Illinois residents who once attended Corinthian Colleges could be eligible for a portion of $11.6 million in relief for student debts accrued during an alleged scheme that reached across the country.
The scheme allegedly involved Oregon-based hedge fund Aequitas and now-defunct Corinthian, which shuttered its campuses and liquidated its assets in 2015 amid a government investigation for allegedly deceptive practices.
The chunk for Illinois students is part of a $192 million agreement Attorney General Lisa Madigan, 12 other state attorneys general and the federal Consumer Financial Protection Bureau reached with Aequitas.
The settlement is Madigan’s latest move in an ongoing battle against fraud schemes at for-profit schools.
“This exposes the dirty secret that large Wall Street hedge funds are behind the shady for-profit industry,” Madigan said.
Aequitas, which is facing additional legal battles involving the Securities and Exchange Commission, allegedly funded loans facilitated by Corinthian that burdened students with “high-priced debt with a high likelihood of default,” according to a lawsuit filed Thursday in federal court in Oregon.
The loans Aequitas was involved in were part of Corinthian’s institutional loan program, Madigan said. The income made it appear as though Corinthian was meeting federal regulations to operate and allowed its schools to gain access to federal student loan dollars.

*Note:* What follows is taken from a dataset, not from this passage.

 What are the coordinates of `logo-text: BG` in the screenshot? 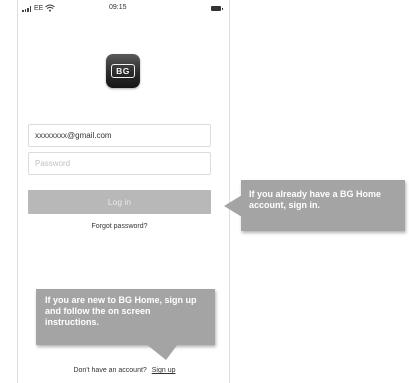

Corinthian and Aequitas both knew the loans would likely default, the suit alleges. And the students, many of whom were low-income or first-generation college attendees, “were the ones left holding the bag,” the suit says.
Investigations into Corinthian revealed it had misled students at some of its schools — including campuses in Illinois — for years about their job prospects.
Soon after Corinthian shut down, the SEC took aim at Aequitas, alleging in a 2016 lawsuit that it was a Ponzi-like scheme. By March 31, 2017, Aequitas held a portfolio of student loans with an unpaid balance of about $190.5 million, according to the lawsuit. The more than 46,000 loans had been made to more than 41,000 individual borrowers.
The courts appointed a receiver to hold Aequitas’ assets while that lawsuit worked its way through the courts. The court-appointed receiver declined to comment on behalf of Aequitas.
Under the settlement, student loan debt held by the receiver will be canceled, according to a news release from Madigan’s office.
More than 2,800 Illinois students who attended a Corinthian school will be eligible for a portion of $11.6 million in relief, Madigan said. Of those students, more than 70 percent will have all of their receiver-held loans canceled.
Madigan has led multiple investigations surrounding alleged fraud among for-profit institutions, such as Corinthian.
She filed a suit in Cook County Circuit Court in January alleging student loan servicer Navient and its subsidiaries failed to properly assist borrowers struggling with loans. Navient has denied the allegations.
Recently, she was among a group of attorneys general that sued the U.S. Department of Education and Secretary Betsy DeVos for delaying updates to an Obama-era rule that clarifies how defrauded students can apply for loan forgiveness.
Corinthian’s collapse was a catalyst in that rule’s creation.
Madigan said she is working “to get money back to defrauded students so they’re not left with a lifetime of paralyzing debt.
“I can’t get them their wasted time back, but I need to get them their money back,” she said.